Not many tropical storms and hurricanes form in the central Pacific Ocean. Even fewer affect the Hawaiian Islands—just eight since 1979, according to meteorologist Jeff Masters. None have made direct landfall on the islands since Hurricane Iniki in 1992. That could change today if Tropical Storm Flossie maintains its strength.
The Moderate Resolution Imaging Spectroradiometer (MODIS) on NASA’s Aqua satellite acquired this image of Flossie at 1:10 p.m. local time (23:10 Universal Time) on July 28, 2013. Roughly two hours before the MODIS image was taken, the storm was centered at 19.9° North, 148.5° West. At the time, Flossie had sustained winds of roughly 60 miles per hour (50 knots or 90 kilometers per hour) and a pressure of 996 millibars. The storm was moving westward across the Pacific Ocean at roughly 20 miles per hour, headed for the Hawaiian Islands.
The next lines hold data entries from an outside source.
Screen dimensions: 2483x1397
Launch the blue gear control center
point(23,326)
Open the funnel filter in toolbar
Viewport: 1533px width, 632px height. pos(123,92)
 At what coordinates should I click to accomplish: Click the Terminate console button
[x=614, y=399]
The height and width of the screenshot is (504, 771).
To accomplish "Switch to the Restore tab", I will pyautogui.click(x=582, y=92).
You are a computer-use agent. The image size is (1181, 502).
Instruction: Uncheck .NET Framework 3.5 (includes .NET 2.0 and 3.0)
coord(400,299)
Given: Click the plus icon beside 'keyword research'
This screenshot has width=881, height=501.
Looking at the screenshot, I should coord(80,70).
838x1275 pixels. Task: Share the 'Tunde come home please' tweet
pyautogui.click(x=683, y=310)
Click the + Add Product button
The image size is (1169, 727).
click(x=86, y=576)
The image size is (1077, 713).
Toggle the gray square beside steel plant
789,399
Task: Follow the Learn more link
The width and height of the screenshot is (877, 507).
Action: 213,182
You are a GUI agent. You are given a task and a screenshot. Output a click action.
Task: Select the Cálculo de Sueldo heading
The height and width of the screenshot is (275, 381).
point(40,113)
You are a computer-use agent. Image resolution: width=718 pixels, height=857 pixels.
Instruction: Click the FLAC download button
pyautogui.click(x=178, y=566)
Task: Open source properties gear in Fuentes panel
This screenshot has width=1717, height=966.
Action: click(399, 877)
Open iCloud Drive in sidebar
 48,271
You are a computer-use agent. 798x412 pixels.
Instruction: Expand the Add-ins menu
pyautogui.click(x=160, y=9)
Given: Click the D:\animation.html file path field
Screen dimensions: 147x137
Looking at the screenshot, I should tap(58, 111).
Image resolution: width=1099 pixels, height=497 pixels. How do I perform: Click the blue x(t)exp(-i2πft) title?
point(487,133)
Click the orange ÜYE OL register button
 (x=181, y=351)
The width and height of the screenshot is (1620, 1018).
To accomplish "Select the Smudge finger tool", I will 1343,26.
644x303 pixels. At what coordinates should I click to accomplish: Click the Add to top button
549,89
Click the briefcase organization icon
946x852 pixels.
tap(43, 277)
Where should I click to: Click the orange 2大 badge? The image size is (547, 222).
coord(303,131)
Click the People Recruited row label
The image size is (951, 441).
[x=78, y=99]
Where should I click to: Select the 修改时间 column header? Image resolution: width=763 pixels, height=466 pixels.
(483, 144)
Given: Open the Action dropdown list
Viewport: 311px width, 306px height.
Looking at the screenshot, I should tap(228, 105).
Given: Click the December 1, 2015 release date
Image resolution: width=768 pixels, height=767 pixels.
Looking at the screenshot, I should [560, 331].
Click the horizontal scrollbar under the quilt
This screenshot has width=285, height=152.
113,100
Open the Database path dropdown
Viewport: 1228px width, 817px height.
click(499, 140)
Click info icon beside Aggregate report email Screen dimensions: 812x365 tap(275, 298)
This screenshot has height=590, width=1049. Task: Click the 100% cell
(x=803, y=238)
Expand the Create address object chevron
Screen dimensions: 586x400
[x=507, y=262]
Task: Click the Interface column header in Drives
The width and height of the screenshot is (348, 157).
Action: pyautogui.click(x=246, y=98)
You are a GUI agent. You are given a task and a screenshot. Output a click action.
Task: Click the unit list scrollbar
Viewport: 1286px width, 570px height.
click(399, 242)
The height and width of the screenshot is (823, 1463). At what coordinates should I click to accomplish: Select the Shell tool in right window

By 8 a.m. local time on July 29, Flossie’s sustained winds were at 40 miles per hour (35 knots, or 65 kilometers). The storm was expected to make landfall on Monday evening, either on the “Big Island” of Hawaii or on Maui. Winds were expecting to be roughly 40 miles per hour, with gusts to 50 mph. Forecasters were more concerned about rainfall, which could reach 6 to 10 inches (15 to 25 centimeters) in a six- to eight-hour period, leading to landslides and floods. Tropical storm warnings or watches were in effect for all eight of the major islands.